Renovation virgin? Start simple
Fresh paint and new floor coverings are the simplest ways to breathe new life into a tired, old space. If you’re a first-time renovator, a cosmetic makeover like this is a good place to start. While the kitchen and bathroom might be your wish list renovation, complex upgrades lead to complex cost blowouts. Enough can go wrong on the simple jobs.
Expect the Unexpected
The number one rule when it comes to renovating is this: Be prepared for the unexpected! It’s common to uncover hidden nasties that may cost thousands to remedy. Even with the best building inspector in Queensland on your team, there are going to be unforeseeable problems.
It might be a minor setback such as ripping up the carpet, only to realise that your assumption that the beautiful timber flooring was continued throughout the house, was in fact incorrect. Instead, much of the original floors are covered with Masonite – meaning a tiresome and time-consuming task to remove this and repair the damage left by hundreds of nails.
Sometimes, the issues uncovered are more serious. Problems with old pipes and drainage can lead to mould, leaks, water damage, and even ground subsidence. Fortunately, a drainage specialist can fix these without the need to excavate, saving you both time and money.
Discovering structural damage caused by termites, or learning that an old house needs rewiring, are enough to strike terror into the heart of the most enthusiastic renovator as they can cause a massive budget blowout.
Crossing your fingers and hoping for the best isn’t a great way to approach a reno – so a little forethought, preparation and contingency budget can make all the difference.
First rule of renovation: plan. Second? Plan for renovation problems
Before you start knocking out walls and ripping up floors, ask yourself these questions:
Where will you live if there are renovation problems?

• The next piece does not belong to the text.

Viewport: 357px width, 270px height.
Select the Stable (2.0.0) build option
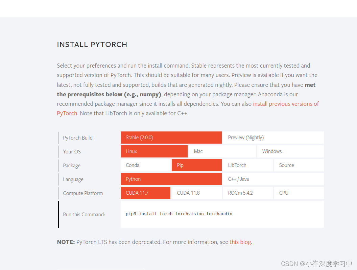point(171,137)
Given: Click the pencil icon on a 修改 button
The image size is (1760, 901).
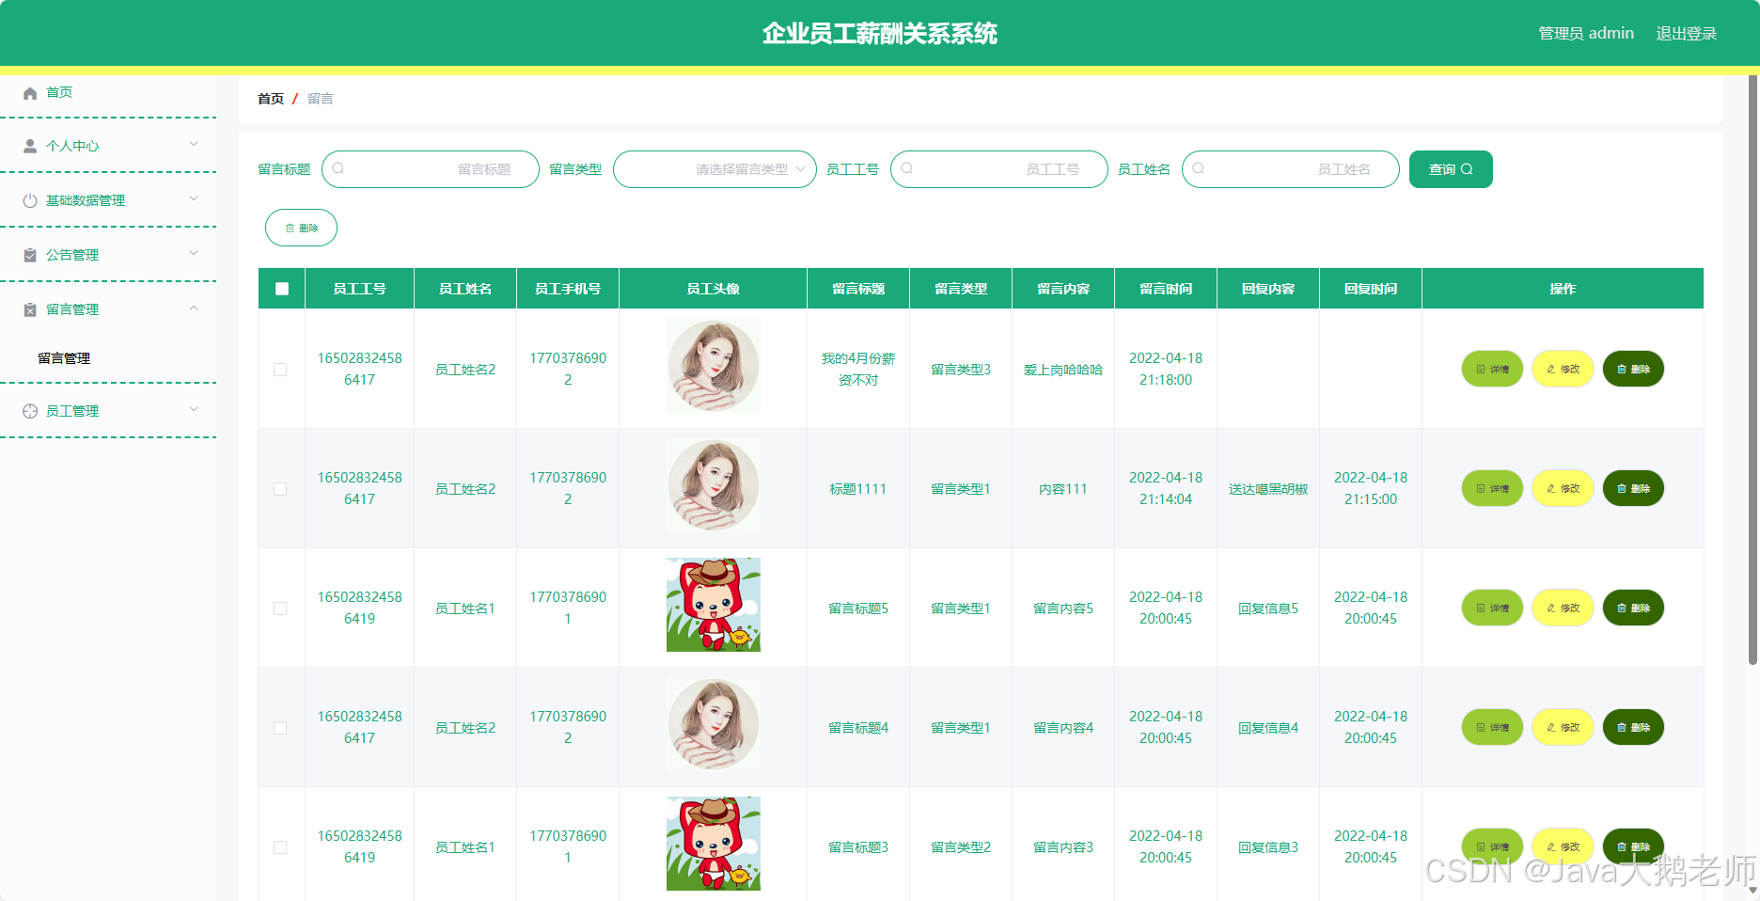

Will you live in the home whilst you’re renovating? It can be done, especially if you’re renovating one room at a time – until there’s a major setback. When renovating uncovers a bigger problem (or, in some cases creates one) do you have a contingency plan in place?
What if there’s a time blowout?
How long will the reno take? Many of us seriously underestimate the time and energy involved! Let’s not even talk about the delays caused by supply chains and tradie shortages. A good rule of thumb is to multiply the expected timeframe by three. Even a seemingly simple paint job may require a lot of prep work, plus you’ll need to wait for paint to dry between coats. (There’s a good guide here on prepping for paint work)

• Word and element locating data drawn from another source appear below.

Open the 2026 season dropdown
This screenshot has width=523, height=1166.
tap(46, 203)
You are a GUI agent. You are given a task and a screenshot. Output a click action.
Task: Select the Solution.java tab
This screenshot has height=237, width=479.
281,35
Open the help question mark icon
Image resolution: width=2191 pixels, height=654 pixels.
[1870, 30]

Can you really do that, or is it harder than it looks?
How much work will you do yourself? You can potentially save a lot of money this way but be honest when appraising your capabilities. Keep budget aside for tradespeople just in case the job is harder than it looked in that YouTube video.
So much rubbish. So much. OMG. How do I even deal with it?
Renovations create a whole lot of trash and keeping your job site clear is going to be a bigger job than you anticipated. How will you remove rubbish? Renovating creates a lot of mess, so be prepared to make many, many trips to the tip; or hire a skip bin instead. Skips (aka dumpsters) cost a lot more than you’d think and fill up a lot quicker than you’d expect. Keep some budget aside for additional skip removals. If you don’t use it, well, it goes into the “celebratory wine budget”.
Do you have access to extra funds in case things go pear-shaped? Given how often a renovation can reveal nasty little surprises, it’s wise to factor this in!
At the end of the (very long) day, renovating can be an immensely satisfying process, and a good way to build equity in your home. Just don’t expect it to be as quick and easy as the makeovers you see on TV – be ready for renovation problems, they’re all part of the process.